Anti-Corruption Compliance Check-Ups
The Justice Department’s message is getting through. The two-fisted strategy of aggressive enforcement and public cajoling on the importance of compliance is being heard by the business community. The Justice Department and the SEC have communicated the message loud and clear despite the fact that UK Bribery Act enforcement has turned out to be a bust, and is likely to remain so for the next few years.
Contrary to all the naysayers who love to criticize the government (no matter what the issue or what the cause), the business community is responding and increasing efforts to comply. I am sure there will be surveys which may be contrary but the trend is unmistakable.
In the last five years, companies have become more familiar with anti-corruption enforcement and compliance; third parties and distributors have become familiar with requirements imposed by companies in their agreements; and the financial community recognizes the need for all companies, big and small, to dedicate resources to anti-corruption compliance.
That does not mean that every company should rest on its laurels. Instead, now is the time to conduct an anti-corruption compliance check-up. A quick check-up can provide an indication of whether your company is heading in the right direction, or whether a readjustment may be warranted.
Here are my Mandatory Top-5 Check-Up issues:
Tone from the Top to Culture of Compliance: Nothing happens in any organization unless the message from the top is clear – we are committed to compliance and creation of a culture of compliance. This does not mean that the CEO made a statement of compliance. It means much more. The organization has to translate an initial statement into day-to-day messaging of ethical conduct. Senior management has to reiterate the point; middle management has to hear, translate and communicate the point; and finally, every employee has to understand the message. In order to reinforce this message, the company has to create incentives for compliance and deterrents against violations of company policy and laws.
If a company has not translated the tone from the top to the organization, a tune-up is a must – companies have to focus on this issue and do it now.
Role of Chief Compliance Officer: Many companies are finally getting the message – empowering an independent Chief Compliance Officer outside the legal department and with direct access to the compliance or audit committee on the board of directors is an effective structural change which will improve compliance. CCOs are no longer backwater employees with little influence in corporate organizations. The result of the new aggressive enforcement era has been the transformation of CCOs to C-Level executives with increased responsibility and resources to ensure compliance.
If a company has not empowered its CCO, it needs to do so now in order to ensure an “effective” compliance program.
Risk Assessment and Tailoring: One of the most important takeaways for compliance programs from the FCPA Guidance was the importance of a credible risk assessment process. It makes sense when you think about it – how can an organization design an effective compliance program without understanding its risks. DOJ and SEC provided a great public service when they pointed out the danger of companies spending hours reviewing specific gifts, meals or entertainment requests while ignoring the real risk of a multi-million dollar government contract. What a breath of fresh air – the message was clear, stop contemplating your navel and focus on the real risks. Companies need to respond with a real and legitimate risk assessment, not a blanket, knee jerk response to CPIs, and color-coded Transparency International maps.
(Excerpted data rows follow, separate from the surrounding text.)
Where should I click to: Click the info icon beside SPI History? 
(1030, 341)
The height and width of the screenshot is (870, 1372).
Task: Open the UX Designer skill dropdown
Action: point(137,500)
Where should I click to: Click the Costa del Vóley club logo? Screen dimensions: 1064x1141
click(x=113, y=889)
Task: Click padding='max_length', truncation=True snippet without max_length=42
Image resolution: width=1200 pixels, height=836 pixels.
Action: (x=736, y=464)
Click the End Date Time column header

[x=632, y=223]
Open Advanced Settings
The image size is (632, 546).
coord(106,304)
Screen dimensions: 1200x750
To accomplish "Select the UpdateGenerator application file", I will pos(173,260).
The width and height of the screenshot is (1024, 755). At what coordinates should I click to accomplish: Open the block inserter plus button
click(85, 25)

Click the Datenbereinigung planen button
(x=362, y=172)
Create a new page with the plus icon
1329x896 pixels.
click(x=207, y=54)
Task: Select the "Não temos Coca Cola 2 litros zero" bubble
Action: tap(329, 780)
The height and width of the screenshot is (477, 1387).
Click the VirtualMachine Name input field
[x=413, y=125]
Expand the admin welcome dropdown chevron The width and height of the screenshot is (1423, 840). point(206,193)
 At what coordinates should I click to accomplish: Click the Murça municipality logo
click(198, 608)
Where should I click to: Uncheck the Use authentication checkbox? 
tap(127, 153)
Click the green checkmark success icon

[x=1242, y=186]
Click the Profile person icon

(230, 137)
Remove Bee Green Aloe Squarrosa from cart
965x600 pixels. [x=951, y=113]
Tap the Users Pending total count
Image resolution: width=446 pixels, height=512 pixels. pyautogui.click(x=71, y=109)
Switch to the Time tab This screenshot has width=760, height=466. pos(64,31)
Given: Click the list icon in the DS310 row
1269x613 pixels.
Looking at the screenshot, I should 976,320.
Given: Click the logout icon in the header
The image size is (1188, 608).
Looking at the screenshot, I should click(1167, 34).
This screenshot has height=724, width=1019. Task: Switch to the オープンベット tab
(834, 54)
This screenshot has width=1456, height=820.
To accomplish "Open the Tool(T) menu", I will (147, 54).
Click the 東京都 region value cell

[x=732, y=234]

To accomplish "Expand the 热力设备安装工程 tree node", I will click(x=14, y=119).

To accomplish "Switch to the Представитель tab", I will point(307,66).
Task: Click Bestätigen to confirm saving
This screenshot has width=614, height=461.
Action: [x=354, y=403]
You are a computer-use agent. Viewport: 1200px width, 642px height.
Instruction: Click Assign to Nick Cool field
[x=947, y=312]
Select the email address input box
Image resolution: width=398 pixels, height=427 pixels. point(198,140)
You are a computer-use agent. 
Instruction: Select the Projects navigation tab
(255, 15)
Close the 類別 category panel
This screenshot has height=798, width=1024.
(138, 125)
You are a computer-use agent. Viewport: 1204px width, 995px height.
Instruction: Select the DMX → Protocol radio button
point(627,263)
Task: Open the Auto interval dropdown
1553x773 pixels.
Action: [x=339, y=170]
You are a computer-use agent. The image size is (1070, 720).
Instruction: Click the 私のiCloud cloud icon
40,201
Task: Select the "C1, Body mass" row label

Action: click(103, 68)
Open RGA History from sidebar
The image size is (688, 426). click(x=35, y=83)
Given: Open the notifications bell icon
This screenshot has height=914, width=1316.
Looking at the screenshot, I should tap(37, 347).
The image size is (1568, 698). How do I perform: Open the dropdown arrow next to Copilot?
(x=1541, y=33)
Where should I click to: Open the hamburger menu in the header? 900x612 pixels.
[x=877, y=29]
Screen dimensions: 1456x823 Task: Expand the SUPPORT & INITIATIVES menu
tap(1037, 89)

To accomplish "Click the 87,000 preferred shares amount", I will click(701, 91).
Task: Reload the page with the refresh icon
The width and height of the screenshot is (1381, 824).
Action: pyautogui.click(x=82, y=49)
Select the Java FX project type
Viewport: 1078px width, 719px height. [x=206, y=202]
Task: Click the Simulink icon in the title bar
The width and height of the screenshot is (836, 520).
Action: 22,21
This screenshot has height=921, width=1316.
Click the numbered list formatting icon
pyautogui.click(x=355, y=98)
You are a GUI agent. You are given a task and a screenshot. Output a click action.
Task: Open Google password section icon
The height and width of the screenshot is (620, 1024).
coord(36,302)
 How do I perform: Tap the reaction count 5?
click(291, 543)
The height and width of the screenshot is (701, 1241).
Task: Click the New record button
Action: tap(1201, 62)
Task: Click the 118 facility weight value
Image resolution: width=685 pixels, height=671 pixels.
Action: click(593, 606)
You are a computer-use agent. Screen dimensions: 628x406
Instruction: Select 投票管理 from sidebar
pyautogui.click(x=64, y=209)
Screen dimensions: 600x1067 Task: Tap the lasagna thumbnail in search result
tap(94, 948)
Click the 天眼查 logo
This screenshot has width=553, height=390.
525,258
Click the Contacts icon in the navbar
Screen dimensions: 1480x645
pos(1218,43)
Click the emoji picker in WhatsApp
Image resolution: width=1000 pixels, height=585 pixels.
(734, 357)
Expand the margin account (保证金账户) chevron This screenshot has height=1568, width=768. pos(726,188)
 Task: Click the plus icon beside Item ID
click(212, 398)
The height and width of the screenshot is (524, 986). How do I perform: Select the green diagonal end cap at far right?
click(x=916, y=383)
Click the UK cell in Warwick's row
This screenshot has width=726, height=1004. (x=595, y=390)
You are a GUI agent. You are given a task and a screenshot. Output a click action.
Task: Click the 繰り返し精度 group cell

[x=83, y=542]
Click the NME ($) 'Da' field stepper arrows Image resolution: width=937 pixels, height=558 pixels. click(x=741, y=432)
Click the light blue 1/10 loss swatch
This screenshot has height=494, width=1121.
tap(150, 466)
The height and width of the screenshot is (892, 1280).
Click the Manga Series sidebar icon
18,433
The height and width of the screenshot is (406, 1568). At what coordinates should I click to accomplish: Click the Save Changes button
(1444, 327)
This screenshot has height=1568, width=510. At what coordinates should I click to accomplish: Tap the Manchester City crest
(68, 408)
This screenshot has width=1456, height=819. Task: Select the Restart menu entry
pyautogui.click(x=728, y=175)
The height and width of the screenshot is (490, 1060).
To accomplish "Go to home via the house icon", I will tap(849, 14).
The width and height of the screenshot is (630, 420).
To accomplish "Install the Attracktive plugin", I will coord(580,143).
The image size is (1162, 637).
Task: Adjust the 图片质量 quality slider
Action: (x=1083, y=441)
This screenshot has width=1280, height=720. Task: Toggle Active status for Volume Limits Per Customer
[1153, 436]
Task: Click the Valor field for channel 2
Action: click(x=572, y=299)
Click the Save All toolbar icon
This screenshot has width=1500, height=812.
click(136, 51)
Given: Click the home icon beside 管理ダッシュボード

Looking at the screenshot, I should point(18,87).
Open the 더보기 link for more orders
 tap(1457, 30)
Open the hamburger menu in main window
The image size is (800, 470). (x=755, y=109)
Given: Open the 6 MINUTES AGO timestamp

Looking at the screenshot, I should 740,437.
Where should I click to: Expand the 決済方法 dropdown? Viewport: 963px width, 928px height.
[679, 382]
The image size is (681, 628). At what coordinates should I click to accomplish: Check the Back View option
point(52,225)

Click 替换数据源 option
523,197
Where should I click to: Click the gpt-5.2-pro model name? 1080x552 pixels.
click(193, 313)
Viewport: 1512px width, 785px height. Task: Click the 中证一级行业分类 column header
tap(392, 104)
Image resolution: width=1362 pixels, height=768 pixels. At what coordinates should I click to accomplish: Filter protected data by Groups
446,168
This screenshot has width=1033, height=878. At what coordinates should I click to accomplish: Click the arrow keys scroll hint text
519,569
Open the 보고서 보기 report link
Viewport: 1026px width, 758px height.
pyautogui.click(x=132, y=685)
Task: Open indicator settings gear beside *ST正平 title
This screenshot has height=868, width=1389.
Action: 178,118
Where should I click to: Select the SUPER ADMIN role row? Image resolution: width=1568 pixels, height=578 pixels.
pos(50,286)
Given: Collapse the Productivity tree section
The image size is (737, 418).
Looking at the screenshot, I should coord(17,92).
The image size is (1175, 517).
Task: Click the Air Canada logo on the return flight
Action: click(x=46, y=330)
If a company is not conducting a real risk assessment as the foundation for its compliance program, time is ticking, the company’s compliance car is running rough and the company needs to fine-tune its compliance program.
Third Party & Acquisition Due Diligence: Sometimes compliance professionals are good at restating the obvious. Or maybe a question would work better – what percentage of FCPA compliance actions have involved deficiencies in third party and/or acquisition due diligence. Nearly 99 percent? Whatever the exact percentage, companies have to implement robust due diligence policies which vary in complexity depending on the number of agents, distributors, and acquisitions. Building a due diligence process is not so difficult but it requires commitment, coordination among parts of a company and effective policies and procedures.
If a company has not revised its due diligence procedures for third parties or acquisitions, the company is living the risky life.
Whistleblowers: Companies understand the risk of whistleblowers, and they certainly understand the increased risk created by the new SEC whistleblower program. Anytime you offer anyone financial incentives, and lawyers can join in the riches, there is no question that whistleblowers activity is going to increase. Companies need to develop proactive strategies to respond to this risk. This means more than reiterating a company’s commitment to avoiding retaliation against whistleblowers – it means a proactive strategy to identify possible whistleblower claims and instituting procedures and affirmative steps to listen to whistleblowers, respond to their concerns and develop strategies to dissuade whistleblowers from reporting complaints to the government.
If a company has not addressed this risk, it needs to quickly institute whistleblower triage policies and procedures.